> [Extract provided]
···
Remember that famous quotation of Eleanor Roosevelt's?

"Nobody can make you feel inferior without your consent."

I'm not suggesting for a moment that this is how she makes you feel. But if she's getting to you - it's because you're giving her the permission to do so.

if she's bothering you, then it's because you feel her attitude should be bothering you.

Not everybody can be like you.

or like me, because I get you. I'm bubbly, enthusiastic, good-humoured, and energetic. Folks is always asking me where I get my energy from. I always answer "Well, I could tell you - but then I'd have to kill you!" :laugh:

(Fortunately, they laugh too....!)

But some people just aren't like we are.

Some people have got pissedoffedness off to a fine art.

Well good for them. They have my share, and you know what? They can keep it.

Whatever floats their boat. It don't float mine, but it's a big enough river for both of us....
···
> [Supplied information]
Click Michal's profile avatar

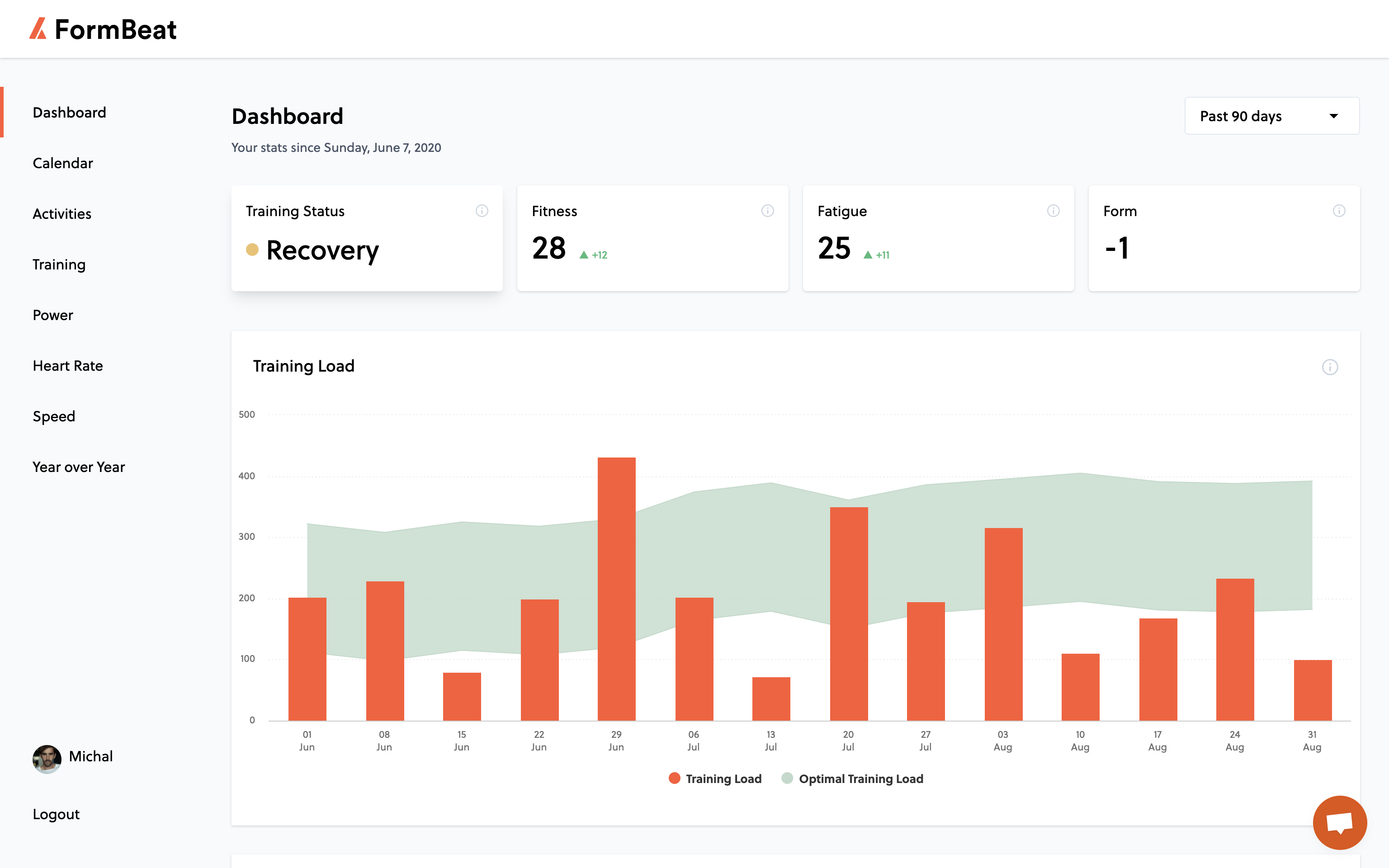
···
> [Exercises to complete]
• a. Duplicate a portion of the post quoting Eleanor Roosevelt, starting at "Remember that famous" and ending at "they laugh too....!)".
• b. Answer these questions using the post quoting Eleanor Roosevelt:
(i) In the quotation, what can nobody make you feel without your consent?
(ii) What are people always asking the writer?
(iii) According to the final line, what is the river big enough for?

> [Exercise answers]
• a.
Remember that famous quotation of Eleanor Roosevelt's?

"Nobody can make you feel inferior without your consent."

I'm not suggesting for a moment that this is how she makes you feel. But if she's getting to you - it's because you're giving her the permission to do so.

if she's bothering you, then it's because you feel her attitude should be bothering you.

Not everybody can be like you.

or like me, because I get you. I'm bubbly, enthusiastic, good-humoured, and energetic. Folks is always asking me where I get my energy from. I always answer "Well, I could tell you - but then I'd have to kill you!" :laugh:

(Fortunately, they laugh too....!)

• b.
(i) Inferior.
(ii) Where the writer gets their energy from.
(iii) Both of us.